**Exercise goal:**
In the entries that follow, find the line containing "Image resolution: width=901" and the line containing "back using the", then retype exactly the lines from the first through the second, pictures excluded.

**Records for this exercise:**
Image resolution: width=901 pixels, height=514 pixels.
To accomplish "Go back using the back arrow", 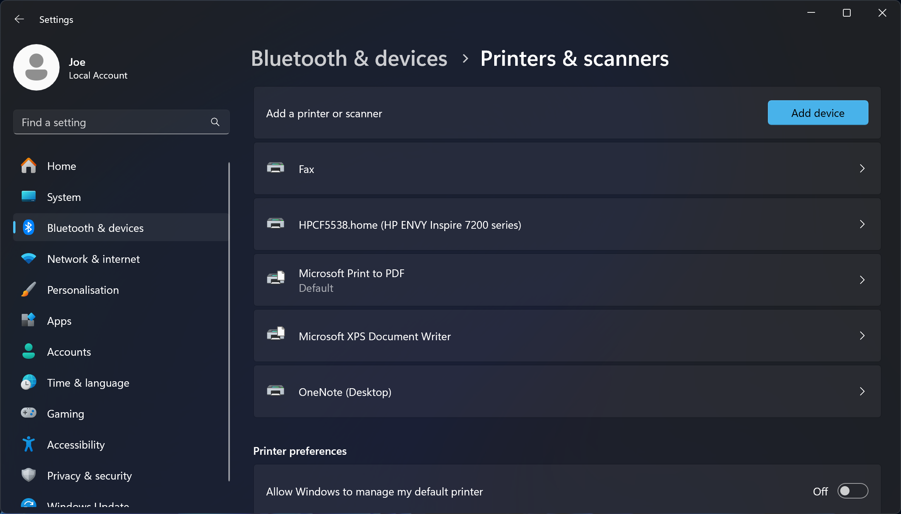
==
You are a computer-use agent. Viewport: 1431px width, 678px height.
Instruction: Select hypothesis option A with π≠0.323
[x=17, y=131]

**Reply to the task:**
Image resolution: width=901 pixels, height=514 pixels.
To accomplish "Go back using the back arrow", 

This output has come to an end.